A local hypoxic environment in the neocortex is well-recognized as being closely linked to epilepsy, with neonatal hypoxic-ischemic encephalopathy serving as a classic example43. Intracranial vascular malformations, including cavernous hemangiomas, arteriovenous malformations, developmental venous anomalies, and capillary telangiectasias, are also significant causes of epilepsy44,45,46. Consequently, hemorrhage or ischemia resulting from these vascular malformations within the brain is a major trigger for clinical seizure occurrences. Our study integrates snRNA-seq results, pathological examinations, and IF staining to underscore the critical role of vascular aberrations and FCs in FCDIIb. Moreover, previous reports, such as those by Hildebrandt et al. in 2008, have highlighted the presence of spongiform white matter angiopathy in patients with chronic epilepsies, resembling our observations in FCDII47. Additionally, recent studies by Shen et al. have indicated elevated expression of vascular endothelial growth factor-C and its receptors in epileptic lesions of patients with tuberous sclerosis complex epilepsy48. Collectively, these findings suggest that vascular abnormalities leading to brain ischemia or hemorrhage may represent an additional pathogenic mechanism of FCDII. Our observations of reduced blood flow and hypometabolic states at the lesion sites of the FCDIIb neocortex, along with typical glial proliferation, neuronal loss, and upregulation of HIF-1α expression, support the hypothesis that I/H microenvironments may serve as another pathogenic mechanism of FCDIIb. Zebrafish models of vascular malformation further confirm that these abnormalities can promote epilepsy. These insights underscore the importance of understanding the vascular component in the pathogenesis of FCDII and offer potential avenues for target therapeutic interventions.

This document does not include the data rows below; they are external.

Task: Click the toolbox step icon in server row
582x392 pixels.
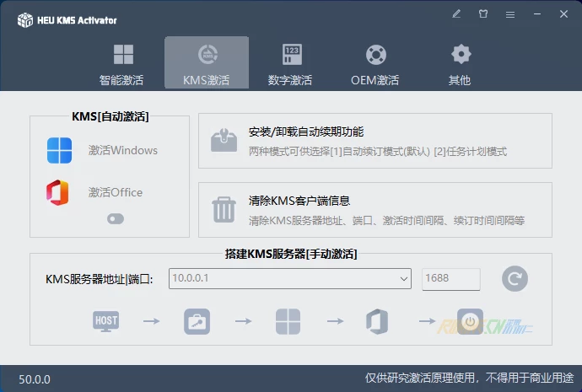Action: point(197,321)
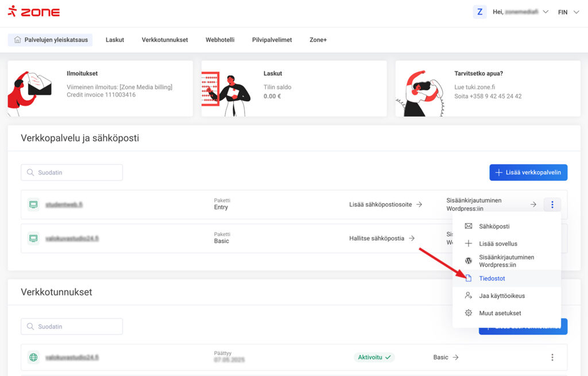Open three-dot menu in the Verkkotunnukset row
The image size is (588, 376).
pyautogui.click(x=552, y=357)
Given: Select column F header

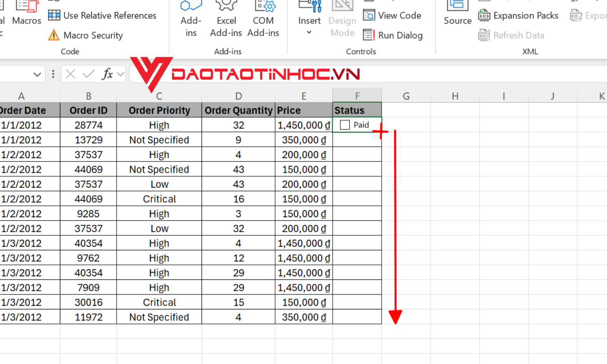Looking at the screenshot, I should click(357, 95).
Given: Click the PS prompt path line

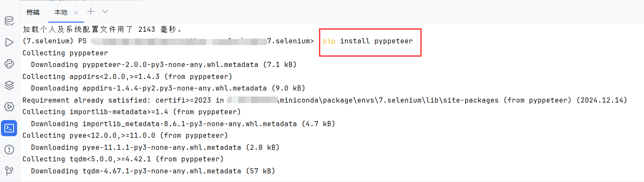Looking at the screenshot, I should (168, 41).
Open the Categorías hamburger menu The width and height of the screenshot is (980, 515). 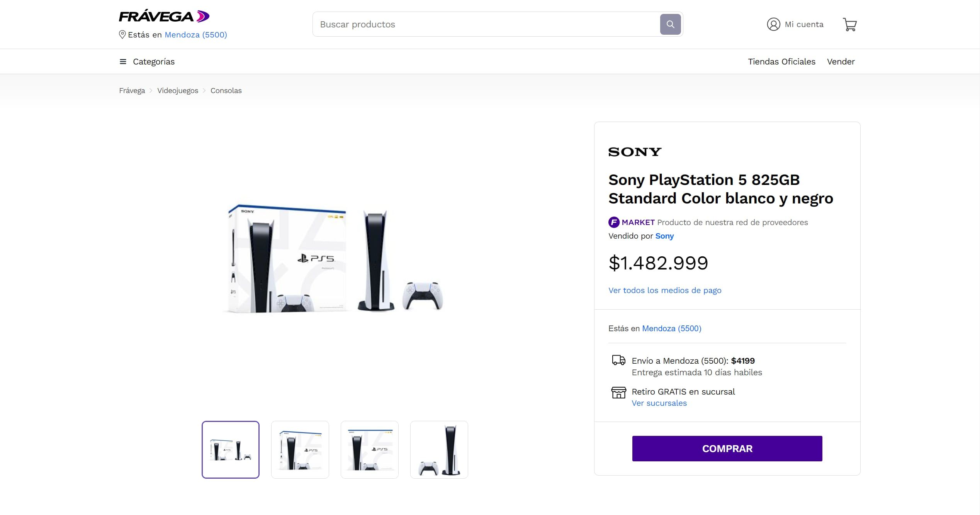122,61
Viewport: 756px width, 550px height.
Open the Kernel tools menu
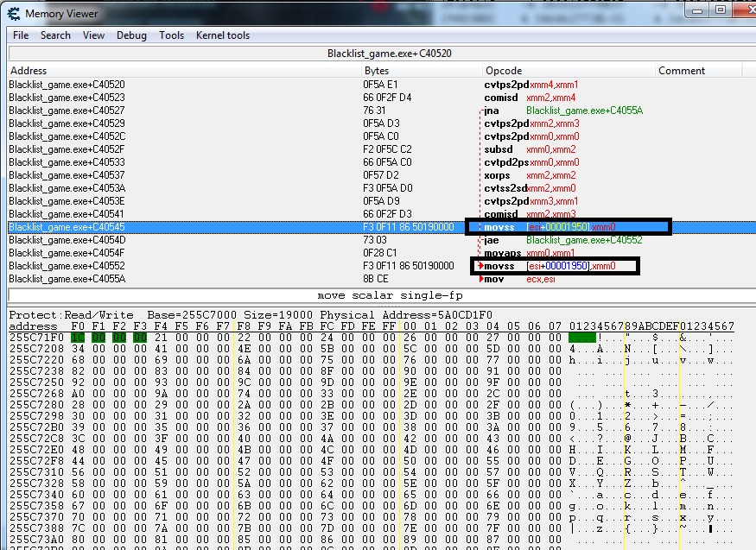pyautogui.click(x=223, y=35)
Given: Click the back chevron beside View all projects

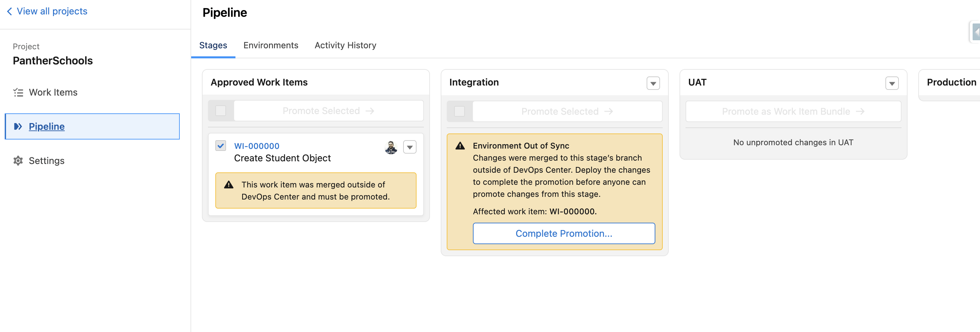Looking at the screenshot, I should tap(10, 11).
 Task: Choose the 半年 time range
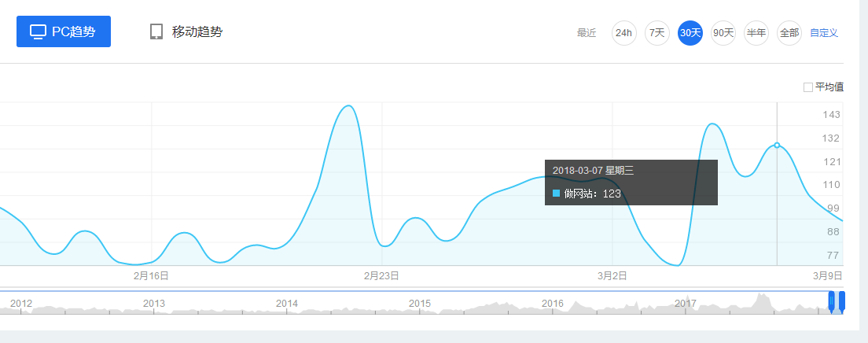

Mutations in mTOR pathway-related genes have been identified in the FCDII lesion neocortex, particularly in CDN/BCs, which are now considered mTORopathies1,49,50. These mutations are believed to induce the seizure phenotype in humans by increasing neuronal excitability directly and disrupting cell migration in a non-cell-autonomous manner, causing cortical dyslamination50. However, CDN/BCs originate from distinct progenitor pools, and their low detection frequency further indicates that there are additional mechanisms of mTOR activation in FCDII. Hypoxia has been extensively demonstrated as a critical cue to induce the activation of mTOR signaling51. In the local field of the FCDIIb neocortex, vascular malformation characterized by FCs, which fail to form rings around endothelial cells like normal SMCs, detach from blood vessels, and migrate into the brain parenchyma, exhausts the SMCs pool. This leads to the loss of overall contractility in vessels and a local ischemia/hypoxia environment. Consequently, this effect impacts surrounding cells such as glial cells, vascular cells, and neurons in the lesion neocortex, leading to alterations in mTOR signaling (Fig. 5h). Indeed, our analysis revealed that mTOR signaling was significantly altered in the vascular cells, neurons, and astrocyte. Consistently, IF staining also showed a large number of mTOR-activated blood vessels, which were also associated with the distribution of FCs in the lesion neocortex. In IF staining for the FCDIIb lesion neocortex, VIM+ abnormal neurons were also associated with pS6+ cells in distribution. Furthermore, the number of neurons surrounding FCs was significantly reduced. These observations suggest that vascular abnormalities are another contributor to the aberration of mTOR signal activity in FCDIIb.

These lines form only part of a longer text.